> [Material provided]

============

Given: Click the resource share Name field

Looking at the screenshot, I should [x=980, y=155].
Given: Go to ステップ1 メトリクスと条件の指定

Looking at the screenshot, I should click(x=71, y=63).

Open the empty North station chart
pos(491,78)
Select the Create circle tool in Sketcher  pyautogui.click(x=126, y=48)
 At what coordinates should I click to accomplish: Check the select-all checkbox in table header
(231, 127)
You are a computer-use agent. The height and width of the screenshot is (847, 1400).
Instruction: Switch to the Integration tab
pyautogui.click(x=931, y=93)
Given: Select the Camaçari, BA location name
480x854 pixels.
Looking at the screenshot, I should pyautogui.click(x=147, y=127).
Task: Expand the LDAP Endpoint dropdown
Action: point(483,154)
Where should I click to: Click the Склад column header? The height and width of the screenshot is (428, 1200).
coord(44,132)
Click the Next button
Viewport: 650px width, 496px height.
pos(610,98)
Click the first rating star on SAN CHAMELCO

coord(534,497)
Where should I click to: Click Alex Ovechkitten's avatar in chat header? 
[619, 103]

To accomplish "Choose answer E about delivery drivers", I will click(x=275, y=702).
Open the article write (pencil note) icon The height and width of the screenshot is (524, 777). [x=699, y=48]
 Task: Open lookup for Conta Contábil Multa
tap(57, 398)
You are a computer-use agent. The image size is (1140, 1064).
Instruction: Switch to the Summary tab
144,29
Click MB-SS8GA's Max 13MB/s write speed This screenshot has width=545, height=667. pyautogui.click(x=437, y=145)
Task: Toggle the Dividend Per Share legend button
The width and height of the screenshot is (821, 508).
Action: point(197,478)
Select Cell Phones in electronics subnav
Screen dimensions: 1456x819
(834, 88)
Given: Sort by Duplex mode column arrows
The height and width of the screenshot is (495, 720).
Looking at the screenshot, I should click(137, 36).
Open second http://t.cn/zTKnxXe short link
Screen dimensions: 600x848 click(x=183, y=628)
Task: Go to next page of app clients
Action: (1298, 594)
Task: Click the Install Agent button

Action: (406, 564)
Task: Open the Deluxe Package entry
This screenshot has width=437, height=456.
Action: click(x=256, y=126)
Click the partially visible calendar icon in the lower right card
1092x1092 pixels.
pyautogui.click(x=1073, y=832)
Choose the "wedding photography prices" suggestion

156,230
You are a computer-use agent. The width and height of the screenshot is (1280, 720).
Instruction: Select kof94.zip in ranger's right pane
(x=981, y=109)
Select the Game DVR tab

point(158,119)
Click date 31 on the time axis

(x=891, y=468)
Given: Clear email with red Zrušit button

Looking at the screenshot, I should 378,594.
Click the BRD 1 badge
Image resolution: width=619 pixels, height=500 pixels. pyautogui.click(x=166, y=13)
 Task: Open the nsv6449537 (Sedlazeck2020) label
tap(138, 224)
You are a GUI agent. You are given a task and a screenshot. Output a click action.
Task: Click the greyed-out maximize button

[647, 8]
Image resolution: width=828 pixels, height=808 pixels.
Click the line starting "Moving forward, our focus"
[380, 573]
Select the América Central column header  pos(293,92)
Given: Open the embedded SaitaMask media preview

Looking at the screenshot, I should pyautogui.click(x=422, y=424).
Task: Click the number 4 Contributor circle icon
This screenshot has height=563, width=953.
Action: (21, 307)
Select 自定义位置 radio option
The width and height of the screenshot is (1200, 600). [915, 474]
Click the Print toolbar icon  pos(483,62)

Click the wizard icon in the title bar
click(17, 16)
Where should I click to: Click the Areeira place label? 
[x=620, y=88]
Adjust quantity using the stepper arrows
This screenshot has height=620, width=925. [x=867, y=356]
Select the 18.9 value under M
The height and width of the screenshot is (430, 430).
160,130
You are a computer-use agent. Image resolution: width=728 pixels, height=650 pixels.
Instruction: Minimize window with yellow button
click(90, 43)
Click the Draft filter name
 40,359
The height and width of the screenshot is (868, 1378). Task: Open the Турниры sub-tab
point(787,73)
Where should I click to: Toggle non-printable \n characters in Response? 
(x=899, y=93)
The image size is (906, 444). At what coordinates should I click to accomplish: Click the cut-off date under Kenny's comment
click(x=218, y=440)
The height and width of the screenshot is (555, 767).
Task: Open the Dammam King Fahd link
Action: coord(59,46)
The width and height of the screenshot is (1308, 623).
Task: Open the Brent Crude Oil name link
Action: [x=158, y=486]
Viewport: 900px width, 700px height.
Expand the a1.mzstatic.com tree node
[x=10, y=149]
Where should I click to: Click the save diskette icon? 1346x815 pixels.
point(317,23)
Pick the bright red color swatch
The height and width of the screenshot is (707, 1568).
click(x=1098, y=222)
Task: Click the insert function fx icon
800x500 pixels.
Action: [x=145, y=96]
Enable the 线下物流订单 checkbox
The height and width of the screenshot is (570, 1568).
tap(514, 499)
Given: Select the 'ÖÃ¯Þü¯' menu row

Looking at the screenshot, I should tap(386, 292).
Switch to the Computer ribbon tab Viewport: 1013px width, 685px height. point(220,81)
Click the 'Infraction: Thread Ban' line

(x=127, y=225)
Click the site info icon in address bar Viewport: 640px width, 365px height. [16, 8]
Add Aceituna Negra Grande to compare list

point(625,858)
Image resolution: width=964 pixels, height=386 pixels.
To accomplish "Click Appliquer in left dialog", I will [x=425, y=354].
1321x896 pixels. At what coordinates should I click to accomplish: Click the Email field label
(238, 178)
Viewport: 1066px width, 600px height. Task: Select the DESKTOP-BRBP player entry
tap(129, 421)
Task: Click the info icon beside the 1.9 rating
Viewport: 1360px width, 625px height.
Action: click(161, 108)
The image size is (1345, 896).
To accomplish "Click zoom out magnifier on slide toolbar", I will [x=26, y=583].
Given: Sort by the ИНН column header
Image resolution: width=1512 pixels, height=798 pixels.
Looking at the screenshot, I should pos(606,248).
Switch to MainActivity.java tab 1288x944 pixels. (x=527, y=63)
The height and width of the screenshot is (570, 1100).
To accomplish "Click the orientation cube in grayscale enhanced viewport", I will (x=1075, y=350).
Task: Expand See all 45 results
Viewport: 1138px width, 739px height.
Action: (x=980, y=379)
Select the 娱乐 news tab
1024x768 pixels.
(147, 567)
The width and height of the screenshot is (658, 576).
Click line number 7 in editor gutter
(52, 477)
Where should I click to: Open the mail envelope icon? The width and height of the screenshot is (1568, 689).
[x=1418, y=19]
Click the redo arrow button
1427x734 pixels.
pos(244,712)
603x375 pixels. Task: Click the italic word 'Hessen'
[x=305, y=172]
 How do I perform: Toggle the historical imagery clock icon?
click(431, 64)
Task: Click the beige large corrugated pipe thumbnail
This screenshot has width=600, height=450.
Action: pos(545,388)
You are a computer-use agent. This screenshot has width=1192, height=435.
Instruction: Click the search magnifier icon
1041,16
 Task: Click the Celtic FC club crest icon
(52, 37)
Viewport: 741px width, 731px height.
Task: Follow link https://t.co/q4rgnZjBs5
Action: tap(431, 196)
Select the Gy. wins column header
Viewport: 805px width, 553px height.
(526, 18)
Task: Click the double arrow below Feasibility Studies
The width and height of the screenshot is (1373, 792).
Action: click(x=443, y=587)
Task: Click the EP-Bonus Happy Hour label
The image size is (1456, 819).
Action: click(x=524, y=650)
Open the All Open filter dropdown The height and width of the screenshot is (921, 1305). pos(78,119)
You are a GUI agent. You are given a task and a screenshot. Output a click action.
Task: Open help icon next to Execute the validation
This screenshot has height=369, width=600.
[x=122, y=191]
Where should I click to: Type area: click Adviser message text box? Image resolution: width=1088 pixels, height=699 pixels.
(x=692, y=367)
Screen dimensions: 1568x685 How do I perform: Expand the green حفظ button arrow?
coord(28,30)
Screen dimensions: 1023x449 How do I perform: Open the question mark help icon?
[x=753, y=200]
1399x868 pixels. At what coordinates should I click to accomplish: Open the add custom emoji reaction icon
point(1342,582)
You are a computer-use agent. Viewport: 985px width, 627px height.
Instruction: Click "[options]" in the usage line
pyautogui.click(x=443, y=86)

============

> [Exercise prompt]
When the entries above show the word "circle" in a line, copy that line out.

> [Answer to the problem]
Select the Create circle tool in Sketcher  pyautogui.click(x=126, y=48)
Task: Click the number 4 Contributor circle icon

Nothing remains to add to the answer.